HOW TO COMPLETE THIS TASK →
Give back exactly the lines of the entries below from the line with "2er-Pack (20, 1476)" to the line with "Kinder (9, 2381)", inclusive, and only those.

Stored data

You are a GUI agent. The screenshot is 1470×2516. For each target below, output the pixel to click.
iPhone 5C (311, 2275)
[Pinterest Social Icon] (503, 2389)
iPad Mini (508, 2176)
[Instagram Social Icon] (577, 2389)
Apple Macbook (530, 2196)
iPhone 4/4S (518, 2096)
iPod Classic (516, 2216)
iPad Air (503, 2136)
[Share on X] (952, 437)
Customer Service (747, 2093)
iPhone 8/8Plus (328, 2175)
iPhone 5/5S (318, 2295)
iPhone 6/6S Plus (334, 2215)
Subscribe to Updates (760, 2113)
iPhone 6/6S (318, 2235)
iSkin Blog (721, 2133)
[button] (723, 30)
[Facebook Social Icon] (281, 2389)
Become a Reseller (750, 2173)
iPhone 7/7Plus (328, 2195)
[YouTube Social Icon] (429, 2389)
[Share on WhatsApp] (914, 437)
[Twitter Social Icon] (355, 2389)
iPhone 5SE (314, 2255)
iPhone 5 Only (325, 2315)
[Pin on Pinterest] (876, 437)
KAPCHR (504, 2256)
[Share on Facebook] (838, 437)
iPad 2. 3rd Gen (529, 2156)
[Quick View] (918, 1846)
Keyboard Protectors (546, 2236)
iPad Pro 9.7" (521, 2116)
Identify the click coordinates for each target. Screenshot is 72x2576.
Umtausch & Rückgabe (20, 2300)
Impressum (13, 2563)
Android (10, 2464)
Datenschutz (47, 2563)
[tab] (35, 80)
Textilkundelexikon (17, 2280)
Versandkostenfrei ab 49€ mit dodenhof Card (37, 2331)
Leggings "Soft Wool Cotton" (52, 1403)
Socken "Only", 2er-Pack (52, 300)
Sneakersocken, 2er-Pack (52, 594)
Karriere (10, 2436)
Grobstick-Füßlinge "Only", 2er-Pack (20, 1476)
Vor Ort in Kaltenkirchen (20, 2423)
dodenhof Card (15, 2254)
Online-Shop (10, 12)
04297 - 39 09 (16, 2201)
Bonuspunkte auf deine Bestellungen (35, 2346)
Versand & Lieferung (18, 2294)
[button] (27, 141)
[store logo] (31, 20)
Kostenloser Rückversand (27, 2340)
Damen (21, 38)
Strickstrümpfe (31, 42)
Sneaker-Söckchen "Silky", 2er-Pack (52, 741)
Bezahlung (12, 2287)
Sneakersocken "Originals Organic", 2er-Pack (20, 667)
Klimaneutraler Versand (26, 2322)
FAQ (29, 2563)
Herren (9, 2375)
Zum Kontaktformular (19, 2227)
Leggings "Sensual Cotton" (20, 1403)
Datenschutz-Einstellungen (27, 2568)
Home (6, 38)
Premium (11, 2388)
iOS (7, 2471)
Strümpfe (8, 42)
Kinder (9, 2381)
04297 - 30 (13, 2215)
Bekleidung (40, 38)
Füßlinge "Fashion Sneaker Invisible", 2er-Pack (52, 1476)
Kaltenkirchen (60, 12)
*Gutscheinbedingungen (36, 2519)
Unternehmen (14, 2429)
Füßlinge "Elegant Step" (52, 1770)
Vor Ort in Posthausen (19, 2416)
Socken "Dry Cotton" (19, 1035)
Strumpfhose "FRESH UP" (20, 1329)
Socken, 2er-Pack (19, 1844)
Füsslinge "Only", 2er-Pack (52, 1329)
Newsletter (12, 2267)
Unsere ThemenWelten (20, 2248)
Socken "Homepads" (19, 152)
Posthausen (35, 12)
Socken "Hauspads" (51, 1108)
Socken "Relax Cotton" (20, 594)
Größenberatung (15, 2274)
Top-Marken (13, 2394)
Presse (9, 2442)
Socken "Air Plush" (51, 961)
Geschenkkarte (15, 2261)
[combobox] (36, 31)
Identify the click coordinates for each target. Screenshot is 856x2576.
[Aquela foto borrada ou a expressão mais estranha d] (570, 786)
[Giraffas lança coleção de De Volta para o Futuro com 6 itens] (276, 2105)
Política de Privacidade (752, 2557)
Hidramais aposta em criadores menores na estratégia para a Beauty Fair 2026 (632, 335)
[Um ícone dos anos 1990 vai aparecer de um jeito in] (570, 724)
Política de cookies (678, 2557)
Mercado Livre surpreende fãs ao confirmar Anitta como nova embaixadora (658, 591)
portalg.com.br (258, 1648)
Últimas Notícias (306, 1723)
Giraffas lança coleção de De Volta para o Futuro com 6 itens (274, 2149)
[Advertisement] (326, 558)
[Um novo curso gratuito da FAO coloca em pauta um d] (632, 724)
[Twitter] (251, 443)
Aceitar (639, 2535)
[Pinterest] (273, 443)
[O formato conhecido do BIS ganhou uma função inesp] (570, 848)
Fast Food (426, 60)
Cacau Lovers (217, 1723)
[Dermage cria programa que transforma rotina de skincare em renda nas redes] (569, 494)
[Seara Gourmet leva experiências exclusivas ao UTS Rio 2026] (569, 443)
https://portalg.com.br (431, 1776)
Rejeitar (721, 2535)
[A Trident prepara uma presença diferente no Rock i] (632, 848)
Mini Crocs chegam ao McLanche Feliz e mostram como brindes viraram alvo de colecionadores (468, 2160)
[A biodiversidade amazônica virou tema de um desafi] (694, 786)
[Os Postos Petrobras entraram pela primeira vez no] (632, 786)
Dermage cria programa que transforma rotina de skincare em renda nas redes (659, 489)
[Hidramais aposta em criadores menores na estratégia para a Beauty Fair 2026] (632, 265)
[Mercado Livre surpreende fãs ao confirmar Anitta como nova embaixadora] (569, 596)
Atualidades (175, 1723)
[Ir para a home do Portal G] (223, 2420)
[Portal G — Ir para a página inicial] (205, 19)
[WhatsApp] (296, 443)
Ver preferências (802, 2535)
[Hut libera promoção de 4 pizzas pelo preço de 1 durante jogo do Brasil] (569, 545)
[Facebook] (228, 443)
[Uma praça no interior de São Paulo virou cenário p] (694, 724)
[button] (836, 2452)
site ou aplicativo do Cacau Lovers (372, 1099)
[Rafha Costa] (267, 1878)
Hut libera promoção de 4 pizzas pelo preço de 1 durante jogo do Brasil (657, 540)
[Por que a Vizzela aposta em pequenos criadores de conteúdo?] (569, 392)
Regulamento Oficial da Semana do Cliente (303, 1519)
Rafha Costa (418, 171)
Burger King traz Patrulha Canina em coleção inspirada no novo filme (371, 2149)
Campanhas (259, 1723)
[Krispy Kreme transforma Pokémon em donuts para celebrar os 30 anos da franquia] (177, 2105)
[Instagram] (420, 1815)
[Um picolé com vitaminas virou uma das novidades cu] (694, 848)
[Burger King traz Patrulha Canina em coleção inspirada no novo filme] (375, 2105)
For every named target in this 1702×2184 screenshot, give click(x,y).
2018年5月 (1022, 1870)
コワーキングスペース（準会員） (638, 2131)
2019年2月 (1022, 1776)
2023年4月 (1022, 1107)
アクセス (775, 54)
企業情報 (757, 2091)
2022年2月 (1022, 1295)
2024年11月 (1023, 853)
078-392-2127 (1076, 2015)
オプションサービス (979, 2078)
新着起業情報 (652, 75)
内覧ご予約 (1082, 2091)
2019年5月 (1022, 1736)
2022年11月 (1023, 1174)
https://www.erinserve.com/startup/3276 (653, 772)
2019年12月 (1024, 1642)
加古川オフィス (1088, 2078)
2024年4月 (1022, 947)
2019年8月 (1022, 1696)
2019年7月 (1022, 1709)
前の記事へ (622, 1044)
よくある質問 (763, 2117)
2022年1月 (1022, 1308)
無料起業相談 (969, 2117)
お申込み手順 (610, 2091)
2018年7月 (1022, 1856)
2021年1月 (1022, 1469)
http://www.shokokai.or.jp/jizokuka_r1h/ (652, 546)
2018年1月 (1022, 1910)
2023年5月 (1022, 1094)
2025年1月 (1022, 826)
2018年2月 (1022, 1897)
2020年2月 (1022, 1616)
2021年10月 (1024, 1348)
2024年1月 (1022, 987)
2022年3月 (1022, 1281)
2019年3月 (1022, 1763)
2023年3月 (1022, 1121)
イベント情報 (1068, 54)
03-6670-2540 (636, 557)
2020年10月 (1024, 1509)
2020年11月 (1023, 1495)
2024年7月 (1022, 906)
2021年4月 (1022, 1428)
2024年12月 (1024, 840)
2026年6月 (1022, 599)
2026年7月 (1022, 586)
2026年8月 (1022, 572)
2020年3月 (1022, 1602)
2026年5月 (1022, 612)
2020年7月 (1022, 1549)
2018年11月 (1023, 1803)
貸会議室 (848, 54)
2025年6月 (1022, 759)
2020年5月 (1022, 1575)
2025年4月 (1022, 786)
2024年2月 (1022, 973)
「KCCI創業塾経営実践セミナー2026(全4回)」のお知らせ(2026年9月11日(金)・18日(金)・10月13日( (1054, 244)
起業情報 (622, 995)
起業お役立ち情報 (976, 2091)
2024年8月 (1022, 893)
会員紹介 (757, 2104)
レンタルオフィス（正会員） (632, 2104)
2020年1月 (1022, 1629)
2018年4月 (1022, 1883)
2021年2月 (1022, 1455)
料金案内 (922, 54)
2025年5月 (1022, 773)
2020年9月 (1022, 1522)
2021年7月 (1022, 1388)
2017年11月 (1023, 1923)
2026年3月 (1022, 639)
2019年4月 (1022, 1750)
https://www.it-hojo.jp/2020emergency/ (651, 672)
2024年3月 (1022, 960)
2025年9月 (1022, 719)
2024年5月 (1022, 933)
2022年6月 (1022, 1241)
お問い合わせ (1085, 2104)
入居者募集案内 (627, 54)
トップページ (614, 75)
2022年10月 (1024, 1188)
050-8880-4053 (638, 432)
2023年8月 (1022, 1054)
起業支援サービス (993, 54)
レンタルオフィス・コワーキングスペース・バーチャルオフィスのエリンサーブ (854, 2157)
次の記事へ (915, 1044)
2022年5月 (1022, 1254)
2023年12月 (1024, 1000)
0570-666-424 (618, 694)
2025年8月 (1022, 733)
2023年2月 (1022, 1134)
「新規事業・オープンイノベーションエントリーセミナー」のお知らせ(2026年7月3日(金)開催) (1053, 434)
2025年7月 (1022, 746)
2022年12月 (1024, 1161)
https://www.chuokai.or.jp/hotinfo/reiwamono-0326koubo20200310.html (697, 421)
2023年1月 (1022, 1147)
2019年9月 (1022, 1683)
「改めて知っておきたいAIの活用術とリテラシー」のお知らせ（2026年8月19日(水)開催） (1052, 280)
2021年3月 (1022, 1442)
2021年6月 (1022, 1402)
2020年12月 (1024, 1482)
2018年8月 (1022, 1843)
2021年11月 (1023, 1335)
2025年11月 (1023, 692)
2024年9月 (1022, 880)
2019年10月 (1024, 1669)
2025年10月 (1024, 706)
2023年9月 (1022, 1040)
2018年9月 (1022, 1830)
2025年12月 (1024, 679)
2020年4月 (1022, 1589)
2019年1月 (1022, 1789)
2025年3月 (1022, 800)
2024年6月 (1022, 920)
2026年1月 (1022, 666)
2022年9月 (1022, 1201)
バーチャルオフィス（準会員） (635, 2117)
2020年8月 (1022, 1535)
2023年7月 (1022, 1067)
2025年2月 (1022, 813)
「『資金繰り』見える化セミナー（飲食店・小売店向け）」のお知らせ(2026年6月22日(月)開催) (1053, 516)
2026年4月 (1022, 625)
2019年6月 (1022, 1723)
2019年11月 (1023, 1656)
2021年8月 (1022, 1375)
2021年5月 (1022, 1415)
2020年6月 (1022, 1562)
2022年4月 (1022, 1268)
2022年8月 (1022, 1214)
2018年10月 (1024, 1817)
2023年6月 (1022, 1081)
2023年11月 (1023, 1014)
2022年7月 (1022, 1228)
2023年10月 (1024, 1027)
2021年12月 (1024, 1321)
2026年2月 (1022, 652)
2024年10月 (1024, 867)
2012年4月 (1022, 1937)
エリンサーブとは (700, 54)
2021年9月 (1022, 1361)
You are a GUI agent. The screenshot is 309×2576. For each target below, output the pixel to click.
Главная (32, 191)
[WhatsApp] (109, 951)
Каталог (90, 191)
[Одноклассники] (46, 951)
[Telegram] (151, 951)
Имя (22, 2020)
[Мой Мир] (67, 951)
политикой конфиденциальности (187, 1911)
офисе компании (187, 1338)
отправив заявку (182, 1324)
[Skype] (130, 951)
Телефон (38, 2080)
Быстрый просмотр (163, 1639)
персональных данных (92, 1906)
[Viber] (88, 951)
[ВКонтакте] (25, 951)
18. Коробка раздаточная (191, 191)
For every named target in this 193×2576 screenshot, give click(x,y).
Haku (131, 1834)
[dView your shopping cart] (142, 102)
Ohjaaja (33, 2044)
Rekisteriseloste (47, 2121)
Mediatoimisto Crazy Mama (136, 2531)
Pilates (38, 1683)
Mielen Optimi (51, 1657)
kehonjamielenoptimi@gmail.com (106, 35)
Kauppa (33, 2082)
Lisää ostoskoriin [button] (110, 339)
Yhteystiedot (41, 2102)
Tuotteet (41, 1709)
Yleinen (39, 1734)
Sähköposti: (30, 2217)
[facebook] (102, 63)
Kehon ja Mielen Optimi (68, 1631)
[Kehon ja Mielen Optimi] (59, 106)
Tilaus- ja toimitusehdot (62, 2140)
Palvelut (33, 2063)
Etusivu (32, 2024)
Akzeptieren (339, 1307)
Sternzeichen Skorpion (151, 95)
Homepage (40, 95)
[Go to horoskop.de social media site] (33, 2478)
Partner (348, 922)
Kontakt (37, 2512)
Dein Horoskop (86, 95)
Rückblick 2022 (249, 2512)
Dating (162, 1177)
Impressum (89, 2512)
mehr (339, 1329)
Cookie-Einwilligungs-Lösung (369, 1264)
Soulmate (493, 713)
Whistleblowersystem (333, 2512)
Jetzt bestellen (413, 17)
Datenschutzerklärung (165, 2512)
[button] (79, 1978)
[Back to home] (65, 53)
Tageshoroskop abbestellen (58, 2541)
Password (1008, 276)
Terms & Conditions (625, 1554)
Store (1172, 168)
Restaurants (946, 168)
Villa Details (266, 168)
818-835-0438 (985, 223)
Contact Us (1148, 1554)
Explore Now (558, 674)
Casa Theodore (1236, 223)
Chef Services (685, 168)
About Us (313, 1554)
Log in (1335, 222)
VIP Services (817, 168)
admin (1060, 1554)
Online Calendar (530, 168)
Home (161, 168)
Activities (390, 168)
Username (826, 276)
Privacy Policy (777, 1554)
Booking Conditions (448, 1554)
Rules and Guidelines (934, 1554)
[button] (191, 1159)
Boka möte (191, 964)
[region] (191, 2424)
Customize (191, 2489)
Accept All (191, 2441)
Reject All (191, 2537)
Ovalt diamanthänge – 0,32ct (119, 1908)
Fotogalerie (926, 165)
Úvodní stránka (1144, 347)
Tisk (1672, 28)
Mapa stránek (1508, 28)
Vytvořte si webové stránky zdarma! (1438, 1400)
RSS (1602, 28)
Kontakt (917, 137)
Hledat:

RESPONSE TO THIS EXERCISE →
Grobstick-Füßlinge "Only", 2er-Pack (20, 1476)
Vor Ort in Kaltenkirchen (20, 2423)
dodenhof Card (15, 2254)
Online-Shop (10, 12)
04297 - 39 09 (16, 2201)
Bonuspunkte auf deine Bestellungen (35, 2346)
Versand & Lieferung (18, 2294)
[button] (27, 141)
[store logo] (31, 20)
Kostenloser Rückversand (27, 2340)
Damen (21, 38)
Strickstrümpfe (31, 42)
Sneaker-Söckchen "Silky", 2er-Pack (52, 741)
Bezahlung (12, 2287)
Sneakersocken "Originals Organic", 2er-Pack (20, 667)
Klimaneutraler Versand (26, 2322)
FAQ (29, 2563)
Herren (9, 2375)
Zum Kontaktformular (19, 2227)
Leggings "Sensual Cotton" (20, 1403)
Datenschutz-Einstellungen (27, 2568)
Home (6, 38)
Premium (11, 2388)
iOS (7, 2471)
Strümpfe (8, 42)
Kinder (9, 2381)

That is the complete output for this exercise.